1948 film by Jean Yarbrough

Triple Threat is a 1948 American drama sport film directed by Jean Yarbrough, produced by Sam Katzman, and starring Gloria Henry.

==Plot==
College rivals Don Whitney and Joe Nolan clash in the Rose Bowl football game in Pasadena, California, with Don's team victorious. Joe decides to give up football and go to medical school instead, disappointing girlfriend Marian Rutherford, who was hoping Joe would become a rich and famous football hero instead.

Joe does change his mind, joining the Los Angeles Rams, which Joe's mother finds out by watching the Rams' game versus the Green Bay Packers on a television that Whitney has given to Joe's sister Ruth as a gift.
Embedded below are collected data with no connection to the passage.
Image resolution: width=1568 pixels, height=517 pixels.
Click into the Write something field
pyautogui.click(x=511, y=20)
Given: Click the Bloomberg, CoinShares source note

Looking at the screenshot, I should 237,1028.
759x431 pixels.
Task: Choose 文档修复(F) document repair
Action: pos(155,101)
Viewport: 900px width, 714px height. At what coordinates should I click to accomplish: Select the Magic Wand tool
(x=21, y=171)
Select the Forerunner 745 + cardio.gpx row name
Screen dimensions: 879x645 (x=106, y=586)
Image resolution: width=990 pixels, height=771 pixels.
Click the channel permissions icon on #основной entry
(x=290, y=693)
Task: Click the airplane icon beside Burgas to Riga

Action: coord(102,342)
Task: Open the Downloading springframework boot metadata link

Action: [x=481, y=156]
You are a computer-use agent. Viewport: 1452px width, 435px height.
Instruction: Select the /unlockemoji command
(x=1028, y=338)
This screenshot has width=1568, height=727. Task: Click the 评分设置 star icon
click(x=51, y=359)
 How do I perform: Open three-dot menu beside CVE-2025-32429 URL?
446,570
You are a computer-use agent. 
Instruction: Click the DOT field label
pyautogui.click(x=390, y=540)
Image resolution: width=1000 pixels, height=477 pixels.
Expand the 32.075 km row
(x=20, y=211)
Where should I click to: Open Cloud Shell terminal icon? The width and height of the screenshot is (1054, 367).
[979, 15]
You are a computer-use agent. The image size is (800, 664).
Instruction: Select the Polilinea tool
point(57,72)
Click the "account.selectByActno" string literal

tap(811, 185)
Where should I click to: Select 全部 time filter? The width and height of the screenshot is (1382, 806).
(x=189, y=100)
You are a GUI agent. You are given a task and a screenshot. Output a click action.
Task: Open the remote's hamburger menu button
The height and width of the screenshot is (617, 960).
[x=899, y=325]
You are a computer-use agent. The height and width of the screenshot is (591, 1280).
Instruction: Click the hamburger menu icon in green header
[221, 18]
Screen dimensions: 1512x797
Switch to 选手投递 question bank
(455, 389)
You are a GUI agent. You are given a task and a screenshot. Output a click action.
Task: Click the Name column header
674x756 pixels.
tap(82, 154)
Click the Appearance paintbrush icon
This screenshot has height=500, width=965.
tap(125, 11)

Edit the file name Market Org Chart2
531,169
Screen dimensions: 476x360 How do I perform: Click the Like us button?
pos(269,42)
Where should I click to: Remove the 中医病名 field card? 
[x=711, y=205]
Deliberately injured by Don in a pro football game, Joe is pleased at first when Don is banned from playing in an all-star game. But with the game in progress, Joe has a change of heart and fakes an injury, whereupon Don is permitted to enter the game in his place and score the winning touchdown.

==Cast==
- Gloria Henry as Ruth Nolan
- Richard Crane as Don Whitney
- Mary Stuart as Marian Rutherford
- Pat Phelan as Joe Nolan
- John Litel as Coach Snyder
- Sammy Baugh as himself
- Paul Christman as himself
- Johnny Clement as himself
- Boley Dancewicz as himself
- Bill Dudley as himself
- Paul Governali as himself
- Jack Jacobs as himself
- Sid Luckman as himself
- Charley Trippi as himself
- Steve Van Buren as himself
- Bob Waterfield as himself
- Harry Wismer as himself
- Tom Harmon as himself
- Bob Kelley as himself

==Production==
Henry's casting was announced in July 1948.

A number of football players of the era make cameo appearances, including Sammy Baugh, Paul Christman, Sid Luckman, Charley Trippi, Steve Van Buren and Bob Waterfield.